◆ **PROVIDED TEXT**:

▬▬▬▬▬▬▬▬▬▬

Salted Caramel Chickpea Brownies. Healthy indulgent bites of chocolate and caramel. Gluten free and refined sugar free.
Recipe Contributor – Love In Every Morsel (Instagram)
You can win anyone over with these SALTED CARAMEL CHICKPEA BROWNIES. Even those that raise their eyebrow at you when you say healthier recipes. They are gluten, dairy and refined sugar free.
And now a little about the history of desserts. Sweets were fed to the gods in ancient Mesopotamia and ancient India. Dried fruit and honey were probably the first sweeteners used in most of the world, but the transporting of sugarcane around the world was vital to the development of dessert.
Europeans began to manufacture sugar in the Middle Ages, and more sweet desserts became available. Even then sugar was so expensive usually only the wealthy could indulge on special occasions. The first apple pie recipe was published in 1381. The earliest documentation of the term “cupcake” was in “Seventy-five Receipts for Pastry, Cakes, and Sweetmeats” in 1828.
The Industrial Revolution in Europe and later America caused desserts (and food in general) to be mass-produced, processed, preserved, canned, and packaged. Frozen foods, including desserts, became very popular starting in the 1920s when freezing emerged.
I’m sure in the 1920’s they were not using chickpeas in brownies but aren’t we lucky that we’ve evolved? Chickpeas are a great source of plant-protein and packed with nutrition. So basically you can have a salad for lunch, with cacao.

▬▬▬▬▬▬▬▬▬▬

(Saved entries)
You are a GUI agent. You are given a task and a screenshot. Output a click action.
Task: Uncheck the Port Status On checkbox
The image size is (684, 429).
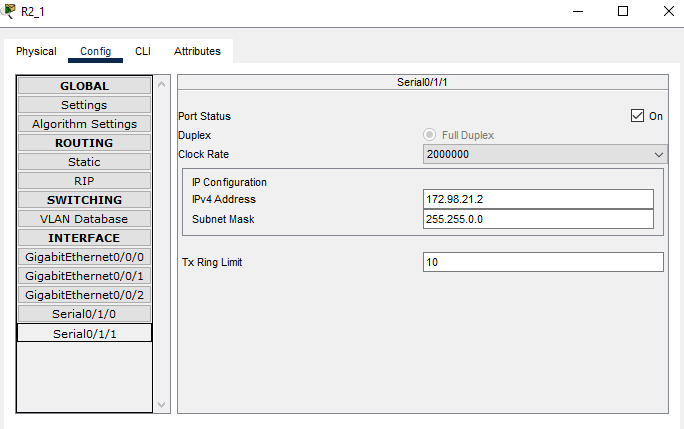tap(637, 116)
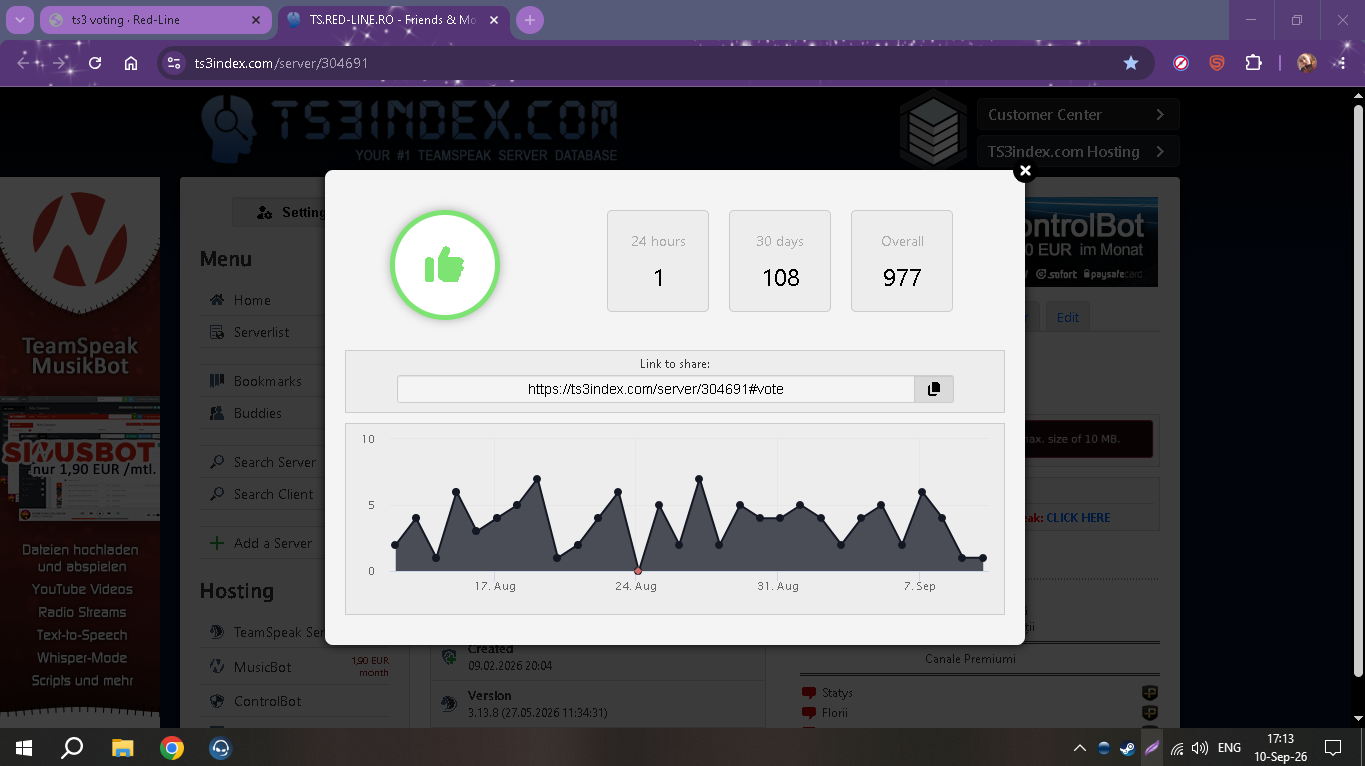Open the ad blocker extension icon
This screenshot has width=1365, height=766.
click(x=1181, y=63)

▬▬▬▬▬▬▬▬▬▬

◆ **PROBLEMS TO SOLVE**:
**1.** Transcribe everything in the brownie text from "Recipe Contributor –" down to "dairy and refined sugar free.".
**2.** Answer these questions from the brownie text:
(a) In what year was the first apple pie recipe published?
(b) What were probably the first sweeteners used in most of the world?
(c) Starting in what decade did frozen foods become very popular?
Rely only on the brownie text, not on the entries.

◆ **COMPLETED EXERCISE**:
**1.**
Recipe Contributor – Love In Every Morsel (Instagram)
You can win anyone over with these SALTED CARAMEL CHICKPEA BROWNIES. Even those that raise their eyebrow at you when you say healthier recipes. They are gluten, dairy and refined sugar free.

**2.**
(a) 1381
(b) Dried fruit and honey
(c) The 1920s